Pon el sol – por Rodolfo Izaguirre

PON EL SOL

En un determinado momento de mi vida tuve que vencer la timidez y enfrentarme a audiencias en las que mostraba películas. Lo hice en muchas ciudades del país encontrando en todos los lugares un  reducido número de asistentes que soportaban la charla a la espera solo de la película anunciada. Descubrí que la gente no iba a mis conferencias porque se ahuyentaban con los engreídos títulos que les ponía: «Nuestro cine: problemática de una imagen incierta» o «Cine venezolano: afirmaciones y encrucijadas», o necedades por ese estilo. 

Se me ocurrió tirar un anzuelo con mejor carnada, un título más atractivo: «Cómo aprender a amar y a odiar al cine venezolano!»

Durante años estuve dando vueltas por todo el país arrastrando aquella conferencia, pero, a sala llena. La dicté incluso en Bogotá, en Quito, en Lima y en otras muchas partes.  Como quiera que, por elegancia y discreción, no podía en cada país expresarme mal de su respectiva cinematografía, bastaba que lo hiciera con la venezolana para que bogotanos, quiteños, limeños y los de otras partes, entendieran perfectamente y disfrutasen, hasta con perverso deleite, el hecho de que también estaba refiriéndome a las suyas. Cinematografías que padecían los mismos problemas de producción y distribución que la mía en estado artesanal.

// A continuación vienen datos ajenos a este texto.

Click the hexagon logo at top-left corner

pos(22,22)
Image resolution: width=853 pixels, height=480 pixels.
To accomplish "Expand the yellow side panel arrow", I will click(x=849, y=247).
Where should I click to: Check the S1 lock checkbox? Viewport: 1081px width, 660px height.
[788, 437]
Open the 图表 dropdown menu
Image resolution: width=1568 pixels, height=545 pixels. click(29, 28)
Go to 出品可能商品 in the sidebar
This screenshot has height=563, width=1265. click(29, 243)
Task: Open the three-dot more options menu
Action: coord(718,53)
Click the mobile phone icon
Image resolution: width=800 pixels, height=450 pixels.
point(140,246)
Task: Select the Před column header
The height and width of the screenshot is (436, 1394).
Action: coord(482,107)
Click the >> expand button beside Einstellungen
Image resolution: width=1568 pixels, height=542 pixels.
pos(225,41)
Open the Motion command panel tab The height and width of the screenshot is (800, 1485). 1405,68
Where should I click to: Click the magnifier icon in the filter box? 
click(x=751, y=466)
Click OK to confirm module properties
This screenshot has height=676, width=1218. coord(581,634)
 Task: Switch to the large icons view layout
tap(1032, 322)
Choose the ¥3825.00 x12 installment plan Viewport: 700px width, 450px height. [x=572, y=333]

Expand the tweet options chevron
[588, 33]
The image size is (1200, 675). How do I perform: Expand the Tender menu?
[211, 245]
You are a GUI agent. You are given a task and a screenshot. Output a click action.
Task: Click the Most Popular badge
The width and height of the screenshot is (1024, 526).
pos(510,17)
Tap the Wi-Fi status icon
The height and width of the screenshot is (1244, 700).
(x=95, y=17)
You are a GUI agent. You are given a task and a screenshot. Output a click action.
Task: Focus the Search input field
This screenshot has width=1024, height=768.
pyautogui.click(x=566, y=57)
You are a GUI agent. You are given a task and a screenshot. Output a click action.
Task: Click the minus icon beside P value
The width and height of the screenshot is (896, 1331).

Se me ocurrió decirlo en Barquisimeto y una mujer muy gorda se levantó en el público y dijo airada: «!no diga usted eso porque nosotras las artesanas hacemos cosas muy bonitas y no esas horrorosas películas que ustedes hacen!»·

Descubrí que nos gusta todo aquello que huela a malignidad o a maledicencia. Por lo general, los venezolanos estamos siempre más dispuestos a odiar que a amar: debe ser porque hay mucho caribe, sol y pasión sudamericana;  muchas telenovelas, demasiados amores mortales y un abultado paquete de nefastos caudillos civiles y imitares entrando y saliendo del palacio de Miraflores mientras tratamos de descifrar y entender qué puede ser esa democracia de la que tanto hablamos marcada como está por su mala vida política, asedios y torturas

Si sumamos los 27 años de Juan Vicente Gómez, los diez de Marcos Evangelista y los más de veinte que llevamos soportando el escarnio del socialismo bolivariano, además de los cuarenta bien o mal tratados por adecos y copeyanos, son cinco años menos que mi propia y desconcertada edad. 

Cada tiempo político tiene en el país venezolano su propia policía: la Digepol, la Sotopol, la Manzopol, la SN, la Bolivariana que hace palidecer a las anteriores. No olvidemos que los adecos torturaban a los medinistas en el Trocadero un poco más allá de la esquina de mi casa, entre Cochera y Puente, en la Parroquia de San Juan. 

En la hora actual se tortura en cualquier lugar donde estemos porque hay un país maltrecho y traicionado, hay hambre y familias dispersas, pero es el país que llevamos dentro del corazón, una manera de sentirnos torturados.

¡Es algo peor! No nos vemos a los ojos. Hemos perdido mucho de lo que antes conocíamos como Solidaridad, aquel «nosotros» que una vez fuimos tú y yo porque hoy solo existen yo y tú y guardamos silencio ante los vejámenes políticos.

En el fondo de nosotros creemos que amarnos es disminuirnos y algo me dice que nuestro silencio político tiene mucho que ver con el esperar que escampe y yo, déjenme decirlo, estoy cansado ya de pedirle a san Isidro Labrador que quite el agua y ponga el sol.